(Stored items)
---

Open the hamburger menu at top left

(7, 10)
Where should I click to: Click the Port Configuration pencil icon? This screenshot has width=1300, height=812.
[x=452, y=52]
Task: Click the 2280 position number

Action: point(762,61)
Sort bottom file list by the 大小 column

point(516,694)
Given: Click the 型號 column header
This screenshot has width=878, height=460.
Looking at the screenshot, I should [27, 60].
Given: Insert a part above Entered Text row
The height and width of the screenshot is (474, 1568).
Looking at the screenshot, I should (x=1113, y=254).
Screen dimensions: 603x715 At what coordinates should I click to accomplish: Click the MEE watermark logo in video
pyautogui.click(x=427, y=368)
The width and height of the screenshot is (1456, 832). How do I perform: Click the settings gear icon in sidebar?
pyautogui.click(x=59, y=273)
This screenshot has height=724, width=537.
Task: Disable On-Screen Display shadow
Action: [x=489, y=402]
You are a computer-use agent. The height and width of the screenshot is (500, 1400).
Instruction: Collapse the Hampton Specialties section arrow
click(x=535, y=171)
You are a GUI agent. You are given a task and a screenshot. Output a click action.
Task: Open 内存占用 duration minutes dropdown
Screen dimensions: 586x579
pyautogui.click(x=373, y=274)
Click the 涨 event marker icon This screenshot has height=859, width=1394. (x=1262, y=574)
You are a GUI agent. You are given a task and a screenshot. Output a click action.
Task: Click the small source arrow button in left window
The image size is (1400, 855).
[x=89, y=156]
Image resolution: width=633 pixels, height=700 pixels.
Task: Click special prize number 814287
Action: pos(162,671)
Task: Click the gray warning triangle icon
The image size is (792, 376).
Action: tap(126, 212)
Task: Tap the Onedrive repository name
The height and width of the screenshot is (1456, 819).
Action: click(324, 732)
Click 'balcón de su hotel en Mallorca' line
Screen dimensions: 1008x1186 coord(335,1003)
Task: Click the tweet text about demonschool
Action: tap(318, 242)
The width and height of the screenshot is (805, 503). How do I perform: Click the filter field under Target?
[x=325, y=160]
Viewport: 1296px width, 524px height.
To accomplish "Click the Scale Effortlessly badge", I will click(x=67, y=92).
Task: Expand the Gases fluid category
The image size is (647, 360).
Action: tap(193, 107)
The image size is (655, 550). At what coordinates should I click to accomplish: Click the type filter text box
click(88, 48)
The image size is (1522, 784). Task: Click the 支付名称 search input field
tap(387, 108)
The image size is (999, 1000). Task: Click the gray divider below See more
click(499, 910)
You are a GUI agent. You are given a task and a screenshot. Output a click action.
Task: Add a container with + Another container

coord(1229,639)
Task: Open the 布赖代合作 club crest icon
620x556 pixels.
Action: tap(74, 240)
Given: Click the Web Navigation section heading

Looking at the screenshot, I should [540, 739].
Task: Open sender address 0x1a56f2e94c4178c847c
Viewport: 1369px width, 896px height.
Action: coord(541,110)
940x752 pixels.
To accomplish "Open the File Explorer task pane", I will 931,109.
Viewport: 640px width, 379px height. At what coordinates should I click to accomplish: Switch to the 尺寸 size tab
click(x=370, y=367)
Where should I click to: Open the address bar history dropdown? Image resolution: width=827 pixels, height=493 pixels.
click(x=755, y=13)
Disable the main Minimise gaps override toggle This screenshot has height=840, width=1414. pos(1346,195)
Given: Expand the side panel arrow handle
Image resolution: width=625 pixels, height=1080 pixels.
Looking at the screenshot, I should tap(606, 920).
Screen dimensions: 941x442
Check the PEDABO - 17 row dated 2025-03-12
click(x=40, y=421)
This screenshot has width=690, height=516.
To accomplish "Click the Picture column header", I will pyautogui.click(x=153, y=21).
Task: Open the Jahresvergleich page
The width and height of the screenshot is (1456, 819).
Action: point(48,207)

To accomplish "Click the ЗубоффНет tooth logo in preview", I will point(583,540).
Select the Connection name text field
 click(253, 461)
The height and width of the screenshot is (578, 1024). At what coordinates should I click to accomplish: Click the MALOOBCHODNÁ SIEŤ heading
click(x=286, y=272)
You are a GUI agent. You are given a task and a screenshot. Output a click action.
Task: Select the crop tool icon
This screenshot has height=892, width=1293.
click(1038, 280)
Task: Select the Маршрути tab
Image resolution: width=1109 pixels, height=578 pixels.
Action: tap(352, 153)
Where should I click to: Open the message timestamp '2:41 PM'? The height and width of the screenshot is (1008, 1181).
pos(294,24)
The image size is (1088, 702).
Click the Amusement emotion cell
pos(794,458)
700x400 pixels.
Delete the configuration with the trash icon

---

WHAT IS NEEDED:
The required output is the exact run of lines from the beginning of the records to the line with "Task: Expand the Gases fluid category", that line included.

RESPONSE AREA:
Open the hamburger menu at top left

(7, 10)
Where should I click to: Click the Port Configuration pencil icon? This screenshot has width=1300, height=812.
[x=452, y=52]
Task: Click the 2280 position number

Action: point(762,61)
Sort bottom file list by the 大小 column

point(516,694)
Given: Click the 型號 column header
This screenshot has width=878, height=460.
Looking at the screenshot, I should [27, 60].
Given: Insert a part above Entered Text row
The height and width of the screenshot is (474, 1568).
Looking at the screenshot, I should (x=1113, y=254).
Screen dimensions: 603x715 At what coordinates should I click to accomplish: Click the MEE watermark logo in video
pyautogui.click(x=427, y=368)
The width and height of the screenshot is (1456, 832). How do I perform: Click the settings gear icon in sidebar?
pyautogui.click(x=59, y=273)
This screenshot has height=724, width=537.
Task: Disable On-Screen Display shadow
Action: [x=489, y=402]
You are a computer-use agent. The height and width of the screenshot is (500, 1400).
Instruction: Collapse the Hampton Specialties section arrow
click(x=535, y=171)
You are a GUI agent. You are given a task and a screenshot. Output a click action.
Task: Open 内存占用 duration minutes dropdown
Screen dimensions: 586x579
pyautogui.click(x=373, y=274)
Click the 涨 event marker icon This screenshot has height=859, width=1394. (x=1262, y=574)
You are a GUI agent. You are given a task and a screenshot. Output a click action.
Task: Click the small source arrow button in left window
The image size is (1400, 855).
[x=89, y=156]
Image resolution: width=633 pixels, height=700 pixels.
Task: Click special prize number 814287
Action: pos(162,671)
Task: Click the gray warning triangle icon
The image size is (792, 376).
Action: tap(126, 212)
Task: Tap the Onedrive repository name
The height and width of the screenshot is (1456, 819).
Action: click(324, 732)
Click 'balcón de su hotel en Mallorca' line
Screen dimensions: 1008x1186 coord(335,1003)
Task: Click the tweet text about demonschool
Action: tap(318, 242)
The width and height of the screenshot is (805, 503). How do I perform: Click the filter field under Target?
[x=325, y=160]
Viewport: 1296px width, 524px height.
To accomplish "Click the Scale Effortlessly badge", I will click(x=67, y=92).
Task: Expand the Gases fluid category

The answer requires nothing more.